In time, I outgrew making art from dead animals. I think I made a smoother, more socially acceptable transition than Jeffery Dahmer‘s, if you’re wondering. I did eventually make art from human bodies, but not dead ones. I had friends with older siblings in med school, and, if you don’t know, med students play around with their cadavers as casually as Boy Scouts light farts, so I could’ve made it happen. But I had a vision of myself explaining, to my irritated parents and maybe a cop, why there was a dead woman, coated in blue florescent paint, under the upside-down canoe in the carport. It was a negative vision. I decided human corpses were a hassle.
Trying to be responsible, I called OSHA one day and asked what kind of pigments would be best for spraying all over living humans. To my surprise, they said no pigment was safe and wanted a lot more information about my activities. My artist’s intuition told me to hang up.
I traced people instead. I stuck a pencil in one of those thin cardboard cores that form the bottom of pants hangers. I rolled this up in black velvet and use it for tracing around the still warm and ticklish bodies of models laying on my canvases. Everybody loved the Velvet Pencil. We’d get high and they’d get naked, and, to make them more comfortable, I would get naked too. The Velvet Pencil traced all around the naked bodies on the giant canvases, rubbing gently. Good times! Sometimes it took a lot of gentle rubbing between their legs to get a tracing right.
It’s been years since I even glanced at the exotic pet ads. I’m grateful I didn’t make all the dead animal art I wanted to make, back when I was Dr. Doolittle-Kervorkian. With that much blood on my karma, in my next incarnation I’d be a tick.

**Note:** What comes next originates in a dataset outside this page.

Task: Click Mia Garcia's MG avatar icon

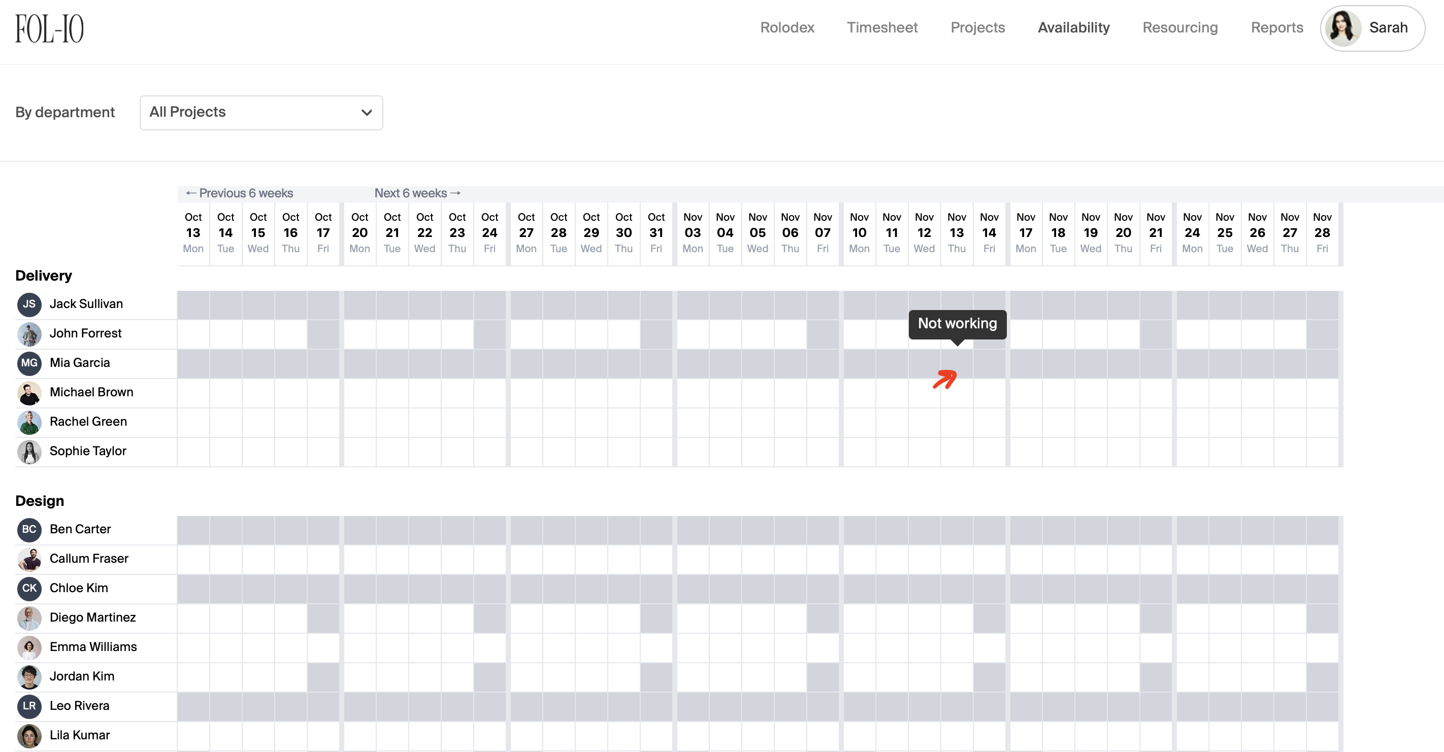Action: tap(29, 363)

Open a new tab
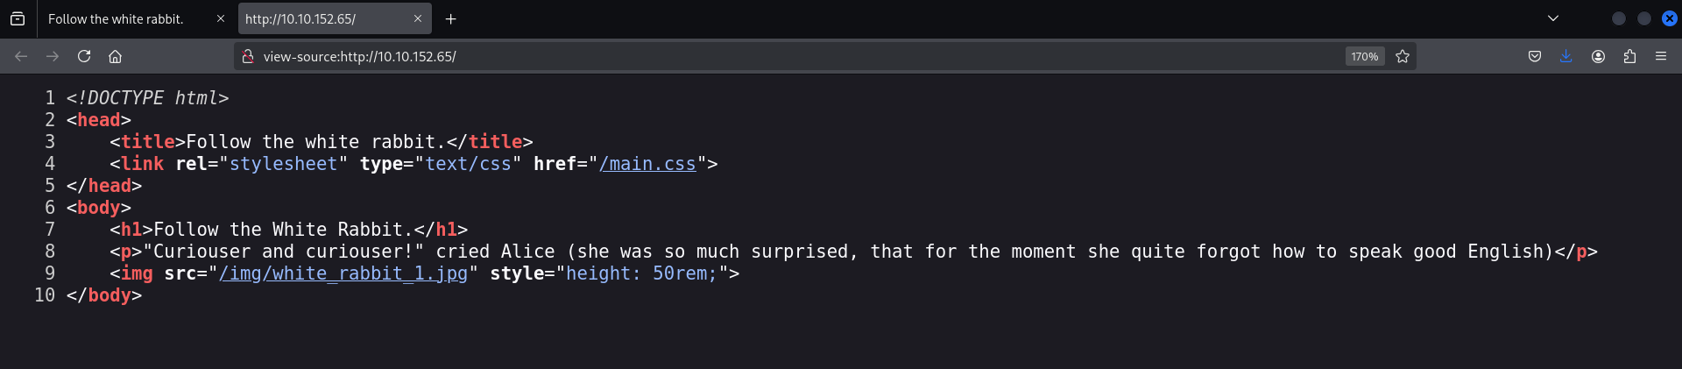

Nowadays, I have so much respect for life, I don’t even shoot burglars when I catch them in the act. As with any pest, like spiders or wasps, I catch them in a fast food cup or a magazine or a cloud of pepper spray, and gently release them outside. I’m a vegan and I open the letters I get from Robert Redford, concerning the ongoing gang-rape of Mother Earth, even though he’s old. I wear shoes made of woven briars, I sleep on a mattress of recycled tofu and I recently tore down our house with my bare hands because it needlessly consumed resources. My family and I live in a comfortable, electricity-free burrow on the lot, careful not to step on the many grubs with whom we share the place. It’s a lifestyle that relieves the guilt I still carry over all the creatures I sacrificed while blinded by the razzle-dazzle of art.
I’m happy now, and largely free of desire. The only thing I miss is the Windowpane. That stuff was the express lane for getting close to God.
Clark Flood is a freelance writer living in Houston.